» Task item
Copy out the data exactly, leaving the pictures behind.

(Stored data)
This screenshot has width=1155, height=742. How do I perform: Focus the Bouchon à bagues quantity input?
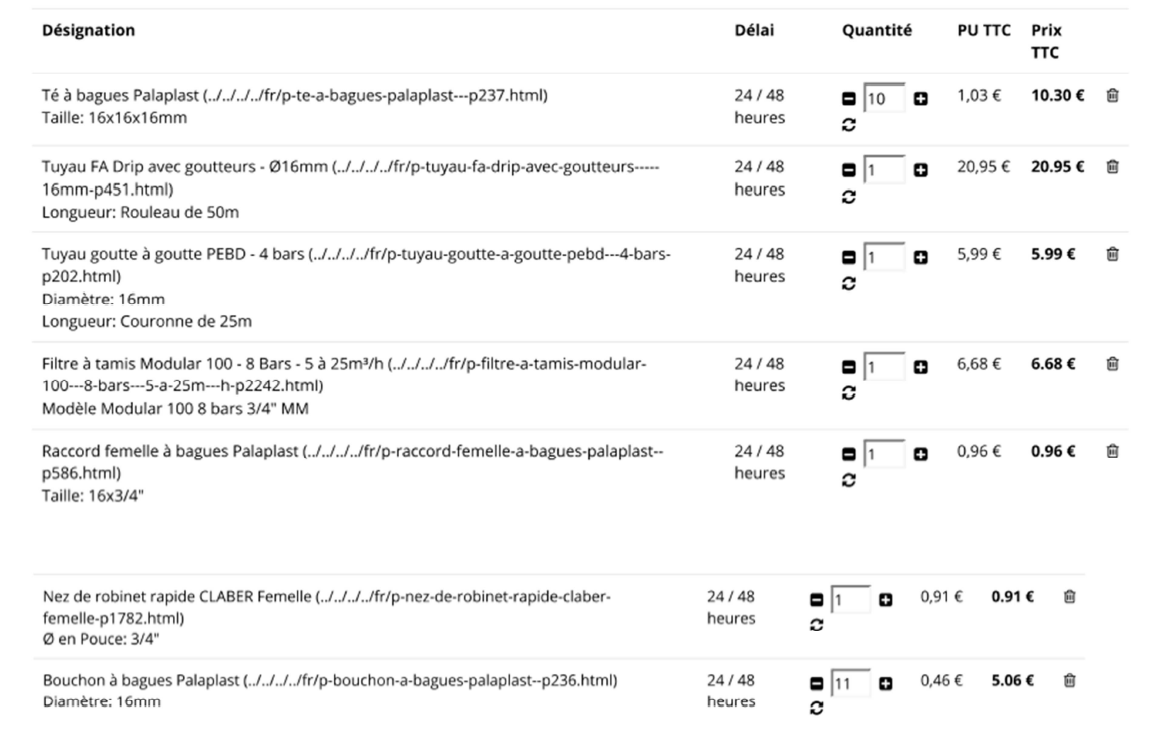coord(850,683)
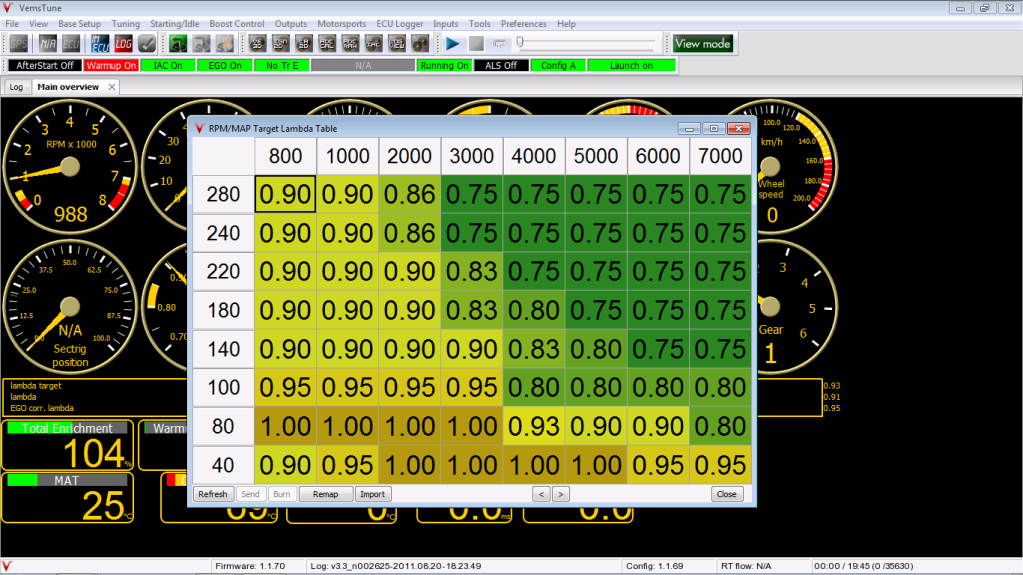Click the N/A toolbar icon
Screen dimensions: 1023x575
(x=47, y=43)
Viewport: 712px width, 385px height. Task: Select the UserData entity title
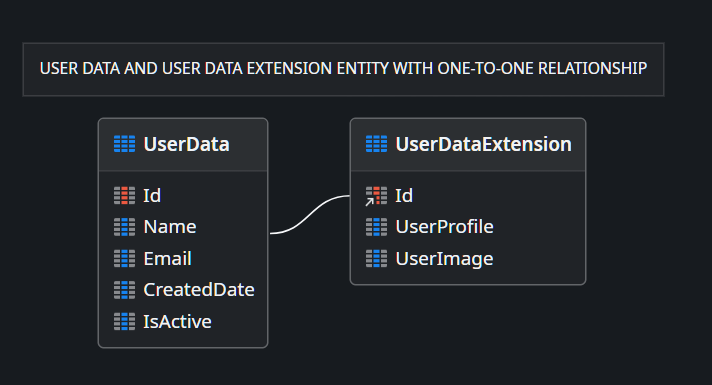[x=186, y=144]
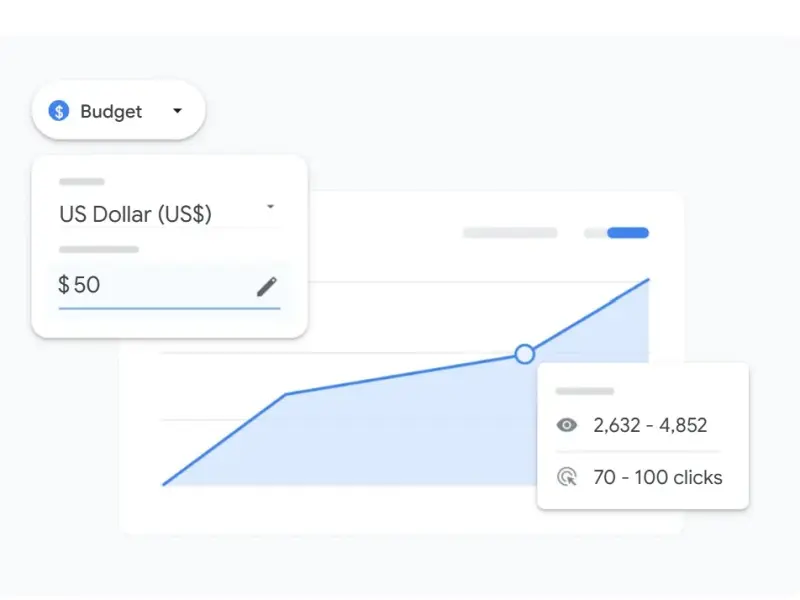This screenshot has height=600, width=800.
Task: Select the US Dollar (US$) currency field
Action: 136,213
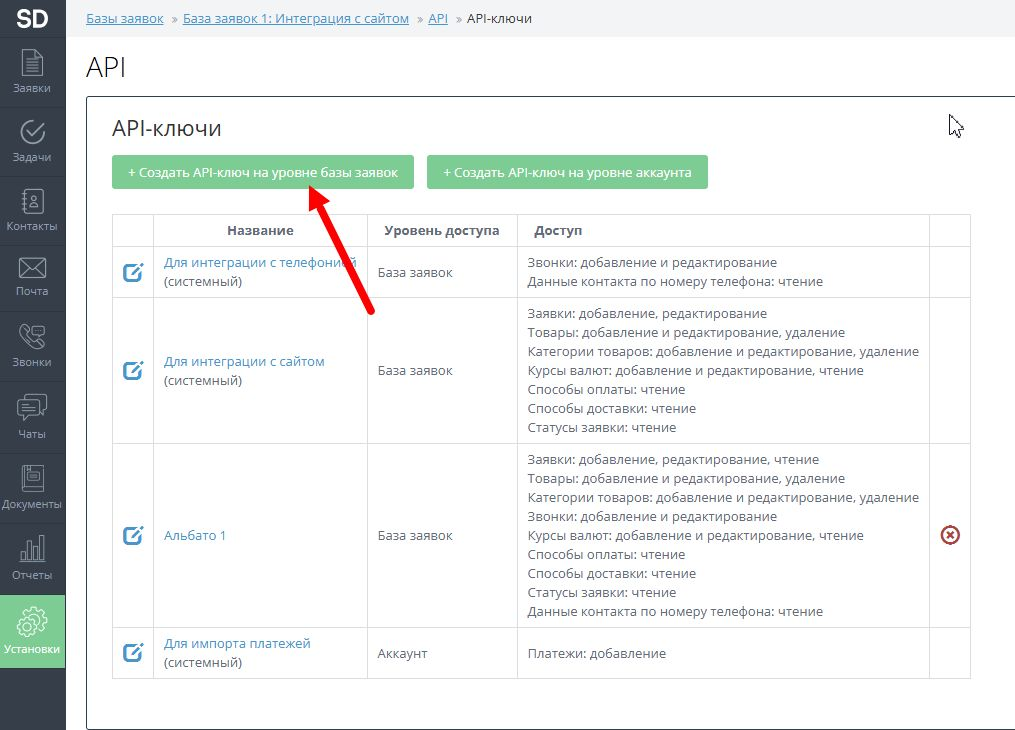This screenshot has height=730, width=1015.
Task: Open Чаты chat section
Action: click(x=32, y=417)
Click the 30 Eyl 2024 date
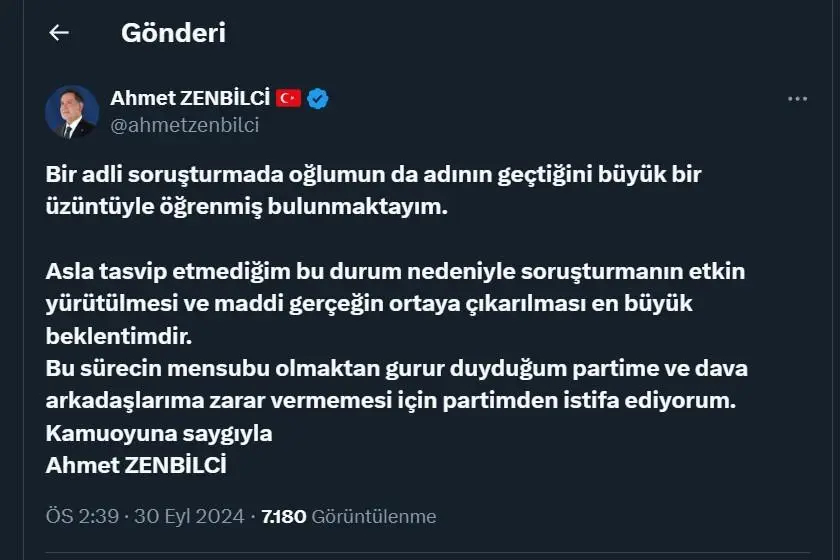 [x=191, y=517]
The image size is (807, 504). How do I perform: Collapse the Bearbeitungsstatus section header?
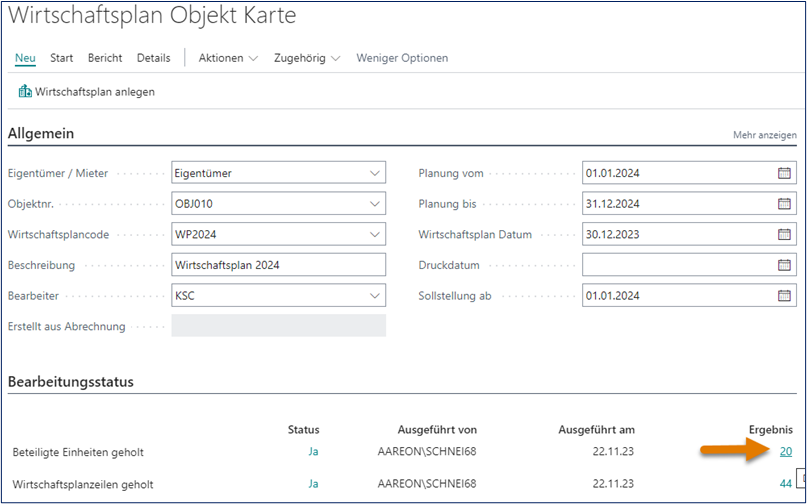[x=71, y=382]
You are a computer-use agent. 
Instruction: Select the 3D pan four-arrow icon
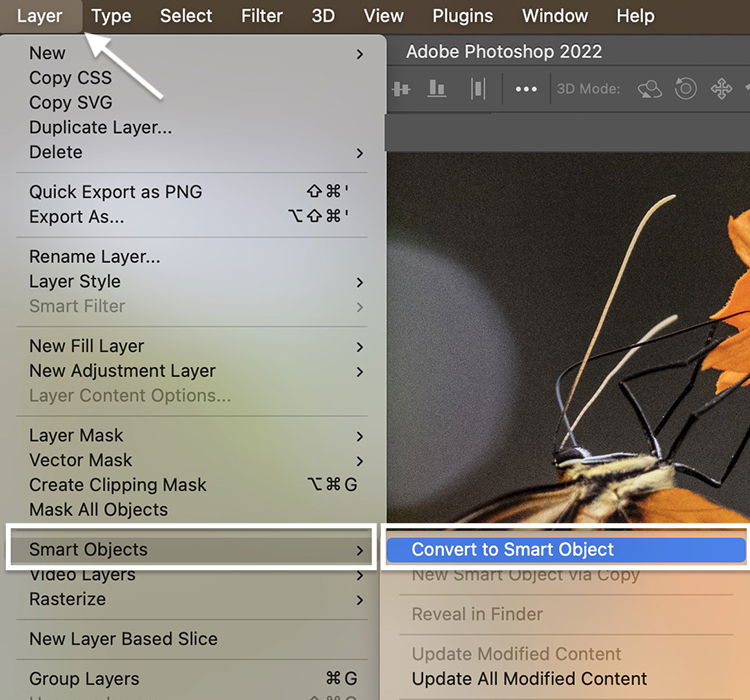pyautogui.click(x=721, y=89)
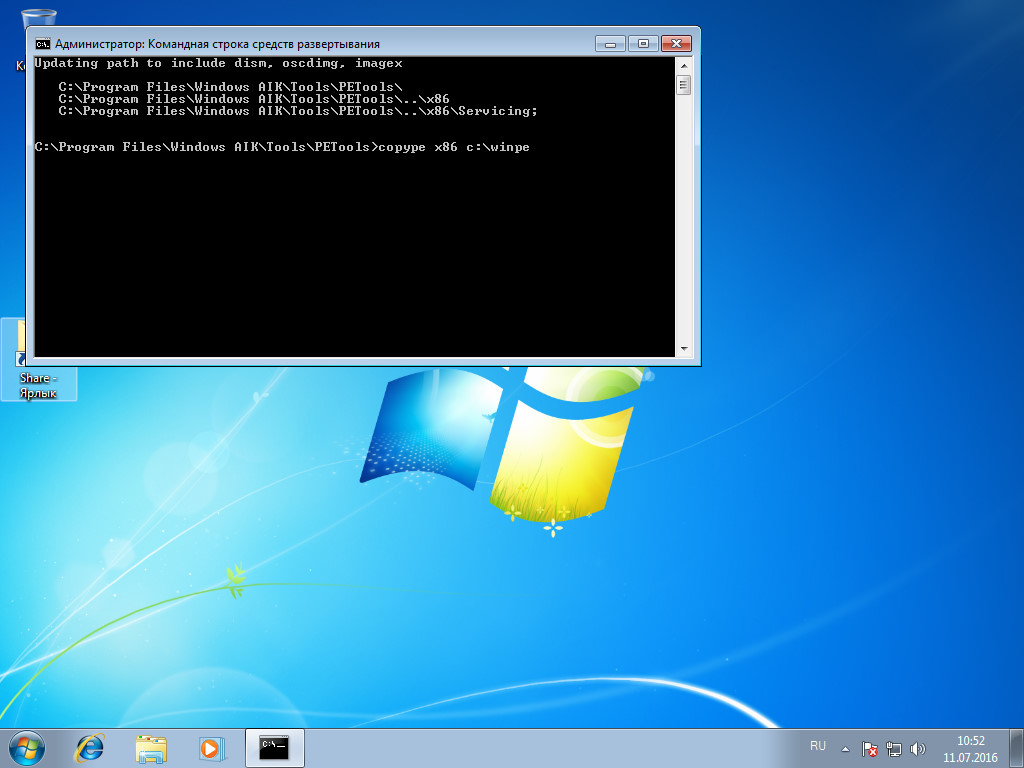The image size is (1024, 768).
Task: Click the scrollbar down arrow
Action: click(x=684, y=349)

» Worked solution
This screenshot has width=1155, height=742. How do I perform: Focus the Bouchon à bagues quantity input?
coord(850,683)
Click the N/A toolbar icon
Screen dimensions: 1023x575
(x=47, y=43)
Viewport: 712px width, 385px height. Task: Select the UserData entity title
[x=186, y=144]
This screenshot has height=600, width=800.
Task: Select the US Dollar (US$) currency field
Action: 136,213
This screenshot has height=730, width=1015.
Task: Open Чаты chat section
Action: click(x=32, y=417)
Click the 30 Eyl 2024 date
 [x=191, y=517]
The image size is (807, 504). How do I perform: Collapse the Bearbeitungsstatus section header?
[x=71, y=382]
You are a computer-use agent. 
Instruction: Select the 3D pan four-arrow icon
pyautogui.click(x=721, y=89)
The image size is (1024, 768).
Task: Click the scrollbar down arrow
Action: click(x=684, y=349)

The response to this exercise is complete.